-- EXTRACT follows --

All of the above-mentioned activities are only possible thanks to the generosity of our donors, whom we thank with all our heart. We wish you all a happy New Year, full of good health and happy returns and, on behalf of our protégés as well, we send our best wishes!

Annual report 2017

Our activities in 2017 started small and remained so until past mid-year due to ongoing weak finances and because of health and family problems in our small team. For the first seven months of the year, our activities were limited to small relief measures (medication, special mattresses and seat cushions for Tepexpan, repairs to the electric wheelchairs, and support for the student nurse Rocío, who completed her training with distinction).

But then August came with a pleasant surprise — a generous donation from the pro interplast Seligenstadt Foundation [arranged by our old acquaintance and patron, Mr. Kühner] enabled us to provide valuable help to a number of people in the second half of the year. In the Tepexpan hospital, which we have been supporting for many years, we were able to provide various disabled people with urgently needed medication and make grants for a hip prosthesis, dental treatment, and hearing aids for a severely hearing-impaired person, in addition to special mattresses and cushions for bedsores.

As part of our Corre Coyote project, we were able to send fleece fabric for warm winter clothing along with various other materials to the remote Tarahumara Mountains in northern Mexico.

In addition, we procured several manual wheelchairs, commode chairs, special mattresses, and a hearing aid for various applicants and supported an indigenous woman from the Lacandon region who needs to come to the capital several times a year to have her illness treated. Furthermore, we were able to finance a prosthetic leg for a young father.

Most significantly of all, however, was that thanks to this donation we were able to help our special protégé, Omar, the handicapped boy from the village of Mazahua for whom we have been caring for over ten years, by financing new medicines and visits to the doctor and replacing his leg splints, which are no longer suitable for his needs. Our biggest concern since Omar’s return to his village had been that the boy, who is eager to learn and read, could not attend secondary school there because the extremely bumpy dirt road was absolutely impassable with a manual wheelchair. Now, however, we have been able to commission an off-road electric wheelchair for him. It is to be made in a small workshop, the owner of which is an engineer who himself has mobility impairments. It’s completely tailored to Omar’s needs and will enable the seventeen-year-old to move around more freely and hopefully also to catch up on his schooling.

-- EXTRACT concluded --
-- SOURCE DATA follows --

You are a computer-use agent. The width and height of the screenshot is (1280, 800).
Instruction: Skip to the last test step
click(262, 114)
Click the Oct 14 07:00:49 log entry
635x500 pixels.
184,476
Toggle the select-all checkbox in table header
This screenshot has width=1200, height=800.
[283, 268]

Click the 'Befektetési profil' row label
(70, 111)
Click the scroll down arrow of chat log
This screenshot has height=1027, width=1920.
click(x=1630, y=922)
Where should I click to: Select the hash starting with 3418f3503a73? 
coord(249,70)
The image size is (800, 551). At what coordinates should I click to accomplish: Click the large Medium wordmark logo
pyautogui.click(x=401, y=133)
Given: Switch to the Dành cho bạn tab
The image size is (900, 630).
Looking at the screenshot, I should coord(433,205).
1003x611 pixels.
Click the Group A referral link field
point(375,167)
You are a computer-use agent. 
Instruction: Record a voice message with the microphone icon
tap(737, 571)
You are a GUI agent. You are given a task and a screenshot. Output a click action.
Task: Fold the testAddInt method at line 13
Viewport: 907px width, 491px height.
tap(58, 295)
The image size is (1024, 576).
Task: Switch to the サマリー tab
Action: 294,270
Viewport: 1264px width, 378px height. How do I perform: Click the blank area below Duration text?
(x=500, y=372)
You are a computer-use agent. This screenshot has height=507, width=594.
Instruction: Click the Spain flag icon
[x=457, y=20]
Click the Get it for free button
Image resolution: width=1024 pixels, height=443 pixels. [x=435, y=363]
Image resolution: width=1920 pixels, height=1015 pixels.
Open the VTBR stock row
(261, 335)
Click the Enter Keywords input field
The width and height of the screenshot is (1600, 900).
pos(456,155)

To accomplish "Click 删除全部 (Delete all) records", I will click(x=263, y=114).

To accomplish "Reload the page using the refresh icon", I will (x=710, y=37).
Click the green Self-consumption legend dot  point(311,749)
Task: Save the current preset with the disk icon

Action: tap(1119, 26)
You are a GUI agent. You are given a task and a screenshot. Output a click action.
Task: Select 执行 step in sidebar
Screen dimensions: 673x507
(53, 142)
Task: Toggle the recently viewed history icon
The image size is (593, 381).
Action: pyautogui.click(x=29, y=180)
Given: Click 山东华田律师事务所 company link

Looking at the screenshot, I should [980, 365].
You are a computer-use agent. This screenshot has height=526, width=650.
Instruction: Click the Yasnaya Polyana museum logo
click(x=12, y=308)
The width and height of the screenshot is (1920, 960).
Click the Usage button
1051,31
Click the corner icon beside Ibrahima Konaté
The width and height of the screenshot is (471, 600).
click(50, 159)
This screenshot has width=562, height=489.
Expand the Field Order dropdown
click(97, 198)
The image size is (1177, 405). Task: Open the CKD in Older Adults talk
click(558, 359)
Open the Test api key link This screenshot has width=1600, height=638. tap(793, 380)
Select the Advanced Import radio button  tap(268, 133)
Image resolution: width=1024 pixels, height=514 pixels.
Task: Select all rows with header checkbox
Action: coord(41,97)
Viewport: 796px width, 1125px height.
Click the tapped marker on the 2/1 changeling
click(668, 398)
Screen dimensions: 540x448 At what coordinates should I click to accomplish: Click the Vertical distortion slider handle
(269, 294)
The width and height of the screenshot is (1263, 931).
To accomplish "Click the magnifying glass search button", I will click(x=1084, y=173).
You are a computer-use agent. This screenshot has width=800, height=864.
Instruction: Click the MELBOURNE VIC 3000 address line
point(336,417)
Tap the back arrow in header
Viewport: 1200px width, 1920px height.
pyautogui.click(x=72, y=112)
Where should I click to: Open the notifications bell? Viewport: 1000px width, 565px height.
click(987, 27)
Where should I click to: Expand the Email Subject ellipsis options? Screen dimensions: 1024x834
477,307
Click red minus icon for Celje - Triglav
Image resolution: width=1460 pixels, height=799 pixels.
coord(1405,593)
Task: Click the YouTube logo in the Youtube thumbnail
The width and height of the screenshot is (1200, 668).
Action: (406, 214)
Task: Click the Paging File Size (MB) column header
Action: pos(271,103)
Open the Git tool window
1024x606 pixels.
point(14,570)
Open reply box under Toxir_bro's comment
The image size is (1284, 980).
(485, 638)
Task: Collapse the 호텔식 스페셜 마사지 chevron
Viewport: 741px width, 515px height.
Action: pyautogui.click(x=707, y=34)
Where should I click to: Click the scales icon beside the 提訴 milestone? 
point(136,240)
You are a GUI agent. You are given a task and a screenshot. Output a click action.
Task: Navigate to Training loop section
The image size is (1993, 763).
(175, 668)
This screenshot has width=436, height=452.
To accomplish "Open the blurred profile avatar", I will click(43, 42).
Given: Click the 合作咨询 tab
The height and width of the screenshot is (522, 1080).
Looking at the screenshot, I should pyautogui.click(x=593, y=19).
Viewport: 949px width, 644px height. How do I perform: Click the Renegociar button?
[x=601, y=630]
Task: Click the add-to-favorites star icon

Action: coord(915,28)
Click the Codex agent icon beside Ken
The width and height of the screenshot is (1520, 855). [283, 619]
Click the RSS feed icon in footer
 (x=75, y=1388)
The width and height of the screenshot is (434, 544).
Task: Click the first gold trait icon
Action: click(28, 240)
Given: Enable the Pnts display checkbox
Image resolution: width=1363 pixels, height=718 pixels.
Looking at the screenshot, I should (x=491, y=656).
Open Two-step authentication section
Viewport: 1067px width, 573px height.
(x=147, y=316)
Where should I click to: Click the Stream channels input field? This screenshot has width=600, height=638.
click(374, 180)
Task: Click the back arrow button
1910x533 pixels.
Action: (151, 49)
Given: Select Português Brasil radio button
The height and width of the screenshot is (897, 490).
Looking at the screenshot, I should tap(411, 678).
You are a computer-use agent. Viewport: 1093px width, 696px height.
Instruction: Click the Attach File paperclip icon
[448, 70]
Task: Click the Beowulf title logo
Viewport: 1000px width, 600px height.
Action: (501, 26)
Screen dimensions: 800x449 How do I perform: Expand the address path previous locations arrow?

-- SOURCE DATA concluded --

APPLY WHAT YOU READ:
**a.** Copy the 2017 annual report from "As part of our" to "a young father.".
**b.** State whether each statement agrees with the 2017 annual report, answering yes or no and quoting the deciding words: (i) The donation from the pro interplast Seligenstadt Foundation arrived in August. (ii) Omar's off-road electric wheelchair had already been delivered to him. (iii) The student nurse Rocío completed her training with distinction.

RESPONSES FOR EACH TASK:
**a.**
As part of our Corre Coyote project, we were able to send fleece fabric for warm winter clothing along with various other materials to the remote Tarahumara Mountains in northern Mexico.

In addition, we procured several manual wheelchairs, commode chairs, special mattresses, and a hearing aid for various applicants and supported an indigenous woman from the Lacandon region who needs to come to the capital several times a year to have her illness treated. Furthermore, we were able to finance a prosthetic leg for a young father.

**b.**
(i) Yes: "But then August came with a pleasant surprise — a generous donation from the pro interplast Seligenstadt Foundation"
(ii) No: "Now, however, we have been able to commission an off-road electric wheelchair for him. It is to be made in a small workshop"
(iii) Yes: "support for the student nurse Rocío, who completed her training with distinction"